Testo proposto -

--------

Cultura/ARTICOLO

Gianni Farneti svela i segreti dello scherzo delle Teste di Modigliani

Il giornalista che allora scriveva per Panorama ripercorre gli eventi che portarono alla rivelazione del celebre scherzo dei tre giovani livornesi

/ Costanza Baldini
Ven 16 Settembre, 2016
Michele Ghelarducci, Pietro Luridiana e Pierfrancesco Ferrucci

Lo scherzo delle Teste di Modigliani è la storia di tre giovani livornesi che con coraggio e un pizzico di incoscienza decisero di sfidare i critici d’arte. È stata una delle beffe più famose del mondo e non poteva che nascere a Livorno, città patria del Vernacoliere e di Bobo Rondelli, famosa per la sua ironia caustica. La storia ha ispirato anche una canzone di Caparezza “Teste di Modì”, spettacoli teatrali e sembra che sia in lavorazione anche una docu-fiction.

La storia è questa: nell’estate del 1984 in occasione del centenario della nascita di Modigliani la direttrice del museo d’arte moderna di Villa Maria Vera Durbé con la collaborazione del fratello Dario, sovrintendente alla Galleria d’Arte Moderna di Roma, decide di accreditare una vecchia leggenda: Modigliani avrebbe gettato nei fossi livornesi quattro sculture perché da lui stesso ritenute insoddisfacenti. Inizia quindi la dragatura dei canali. La scavatrice, finanziata dal comune di Livorno, per sette giorni perlustra i fossi senza risultati. “Trovata una sega!” titolò il satirico Vernacoliere. A quel punto tre giovani livornesi Michele Ghelarducci, Pietro Luridiana e Pierfrancesco Ferrucci decidono di scolpire una testa con i tratti tipici di Modigliani, e gettarla nei fossi.  Più tardi dichiareranno:Visto che non trovavano niente, abbiamo deciso noi di fargli trovare qualcosa”. Ma nello stesso momento anche un portuale scultore Angelo Froglia a insaputa degli altri tre, decide di buttare nel fiume altre due teste. Un doppio inganno che per 40 giorni fa esultare Livorno che crede di aver ritrovato le preziose opere di Modigliani. Finché, all'inizio di settembre, su Panorama viene raccontata la verità

Noi siamo andati a intervistare Gianni Farneti (autore del libro Modigliani, storia di un falso d’arte e di una grande beffa”, Mondadori) il giornalista che per primo svelò lo scherzo su Panorama.

--------

Materiale fornito -
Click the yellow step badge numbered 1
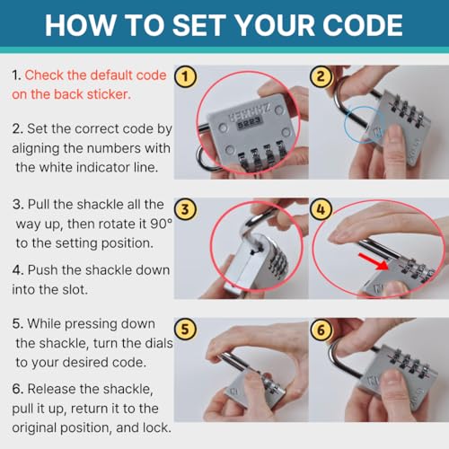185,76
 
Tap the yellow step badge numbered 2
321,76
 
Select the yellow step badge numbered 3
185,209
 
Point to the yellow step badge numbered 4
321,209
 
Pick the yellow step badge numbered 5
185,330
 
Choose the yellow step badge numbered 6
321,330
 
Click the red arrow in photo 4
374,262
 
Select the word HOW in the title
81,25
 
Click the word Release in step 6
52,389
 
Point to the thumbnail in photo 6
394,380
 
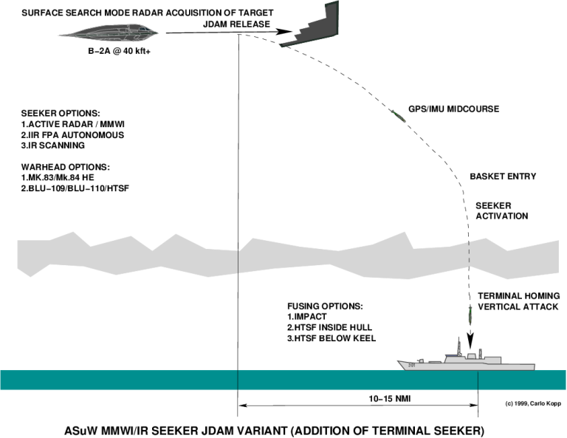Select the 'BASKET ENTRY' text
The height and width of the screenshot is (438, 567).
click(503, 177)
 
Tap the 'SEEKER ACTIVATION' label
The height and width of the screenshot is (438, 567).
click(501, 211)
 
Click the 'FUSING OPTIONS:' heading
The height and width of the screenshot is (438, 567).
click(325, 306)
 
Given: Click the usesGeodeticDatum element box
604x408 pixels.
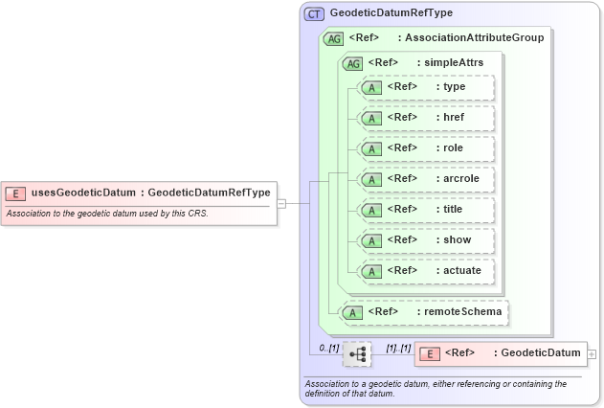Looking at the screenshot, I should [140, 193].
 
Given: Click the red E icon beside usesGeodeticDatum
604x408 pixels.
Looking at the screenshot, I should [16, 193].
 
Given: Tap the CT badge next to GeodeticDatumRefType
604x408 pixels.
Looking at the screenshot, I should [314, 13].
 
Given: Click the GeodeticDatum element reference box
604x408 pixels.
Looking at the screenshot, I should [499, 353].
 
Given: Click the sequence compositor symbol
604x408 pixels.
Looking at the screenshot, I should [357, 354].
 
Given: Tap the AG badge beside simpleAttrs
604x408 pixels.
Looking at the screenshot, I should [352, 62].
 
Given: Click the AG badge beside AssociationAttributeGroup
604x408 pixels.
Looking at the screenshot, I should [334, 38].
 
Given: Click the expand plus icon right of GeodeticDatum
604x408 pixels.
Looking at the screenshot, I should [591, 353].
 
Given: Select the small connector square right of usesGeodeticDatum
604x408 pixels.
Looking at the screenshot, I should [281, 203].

--------

Cosa fare -
Secondo l'articolo sulla beffa delle teste di Modigliani, per quanti giorni la scavatrice pagata dal comune di Livorno cercò nei fossi senza trovare niente?

Soluzione -
Per sette giorni.